WHAT YOU SHOULD DO.
Please repeat each line below exactly, with no images in the copy.

Stored data entries:
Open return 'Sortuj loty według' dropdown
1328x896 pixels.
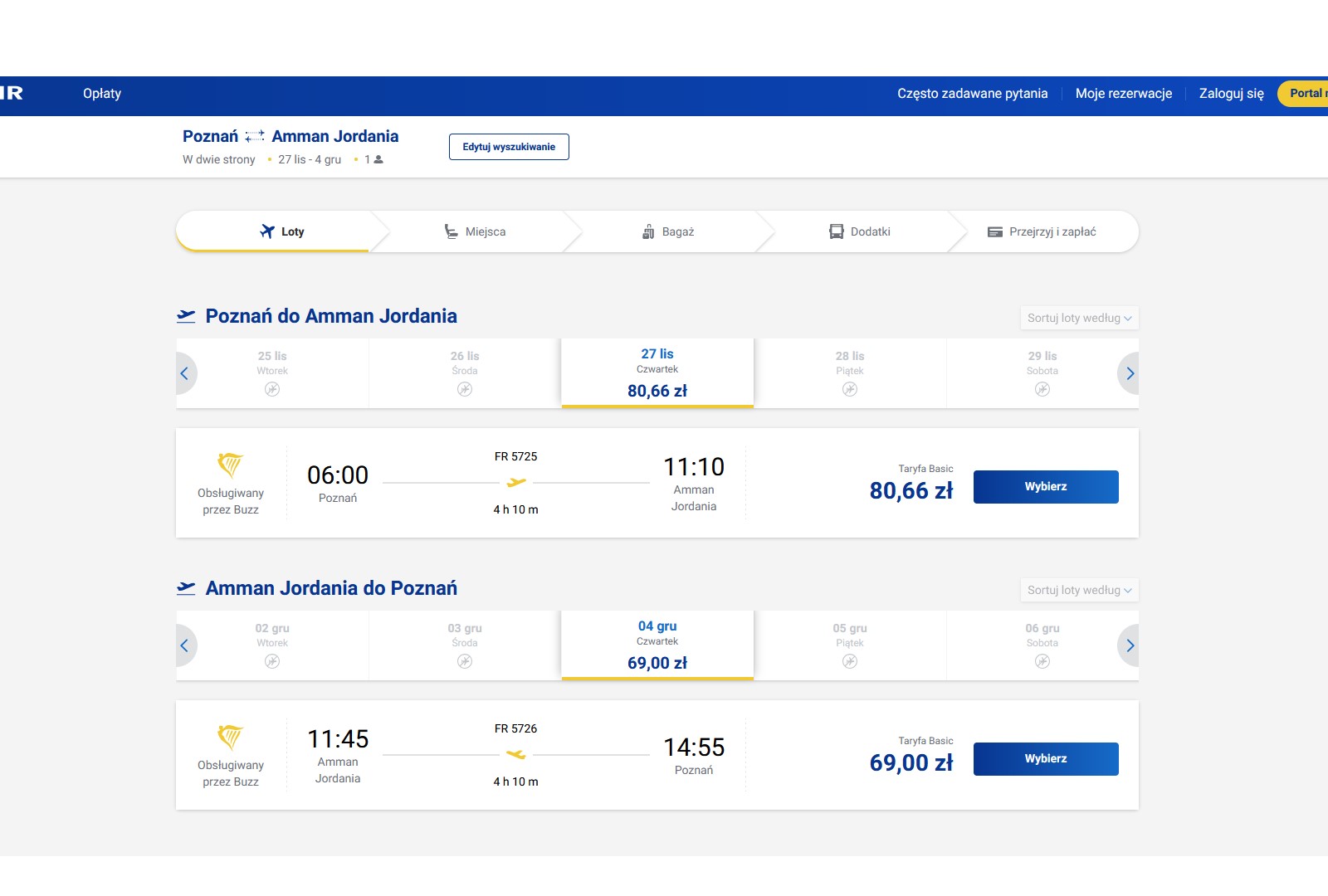tap(1079, 590)
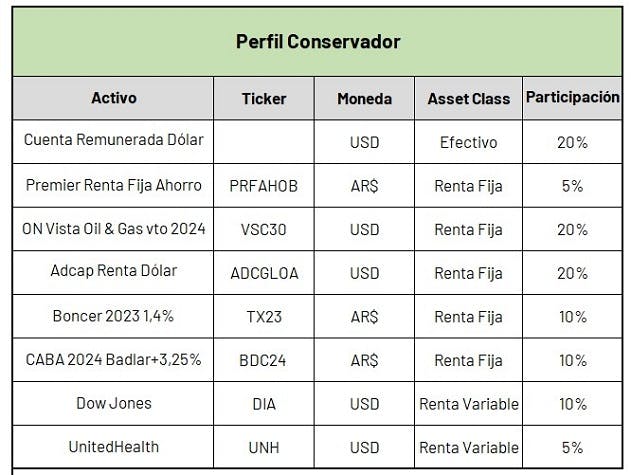Select the BDC24 ticker cell
The height and width of the screenshot is (475, 631).
tap(264, 360)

FINISHED TASK.
Open return 'Sortuj loty według' dropdown
1328x896 pixels.
tap(1079, 590)
Select the BDC24 ticker cell
The height and width of the screenshot is (475, 631).
tap(264, 360)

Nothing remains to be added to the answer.